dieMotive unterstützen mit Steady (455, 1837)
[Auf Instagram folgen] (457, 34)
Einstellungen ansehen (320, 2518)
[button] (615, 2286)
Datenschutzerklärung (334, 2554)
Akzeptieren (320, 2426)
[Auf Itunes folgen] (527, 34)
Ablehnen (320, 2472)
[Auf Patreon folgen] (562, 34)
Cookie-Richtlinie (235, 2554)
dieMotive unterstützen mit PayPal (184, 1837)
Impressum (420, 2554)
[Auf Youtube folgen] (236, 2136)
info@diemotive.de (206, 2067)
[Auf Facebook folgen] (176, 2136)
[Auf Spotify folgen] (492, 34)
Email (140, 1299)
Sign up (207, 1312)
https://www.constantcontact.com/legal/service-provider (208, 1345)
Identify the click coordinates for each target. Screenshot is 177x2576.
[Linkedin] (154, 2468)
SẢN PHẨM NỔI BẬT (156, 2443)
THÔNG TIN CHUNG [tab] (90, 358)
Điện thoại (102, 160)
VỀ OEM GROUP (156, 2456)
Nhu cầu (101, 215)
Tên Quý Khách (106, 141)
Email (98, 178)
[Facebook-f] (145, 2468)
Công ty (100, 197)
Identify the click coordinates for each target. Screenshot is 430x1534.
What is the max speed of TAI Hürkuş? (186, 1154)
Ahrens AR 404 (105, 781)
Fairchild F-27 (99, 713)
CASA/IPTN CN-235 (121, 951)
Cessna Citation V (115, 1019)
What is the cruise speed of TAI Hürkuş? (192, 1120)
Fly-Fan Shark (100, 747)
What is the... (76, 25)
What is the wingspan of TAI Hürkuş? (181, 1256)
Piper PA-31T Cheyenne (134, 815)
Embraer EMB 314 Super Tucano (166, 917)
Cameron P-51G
---
Only the lines from the one containing "Tên Quý Khách (106, 141)" through the last line above belong in your answer. Retype them exactly.

§ RESPONSE FOR THIS EXERCISE
Tên Quý Khách (106, 141)
Email (98, 178)
[Facebook-f] (145, 2468)
Công ty (100, 197)
Identify the click coordinates for each target. Screenshot is 430x1534.
What is the max speed of TAI Hürkuş? (186, 1154)
Ahrens AR 404 (105, 781)
Fairchild F-27 (99, 713)
CASA/IPTN CN-235 (121, 951)
Cessna Citation V (115, 1019)
What is the cruise speed of TAI Hürkuş? (192, 1120)
Fly-Fan Shark (100, 747)
What is the... (76, 25)
What is the wingspan of TAI Hürkuş? (181, 1256)
Piper PA-31T Cheyenne (134, 815)
Embraer EMB 314 Super Tucano (166, 917)
Cameron P-51G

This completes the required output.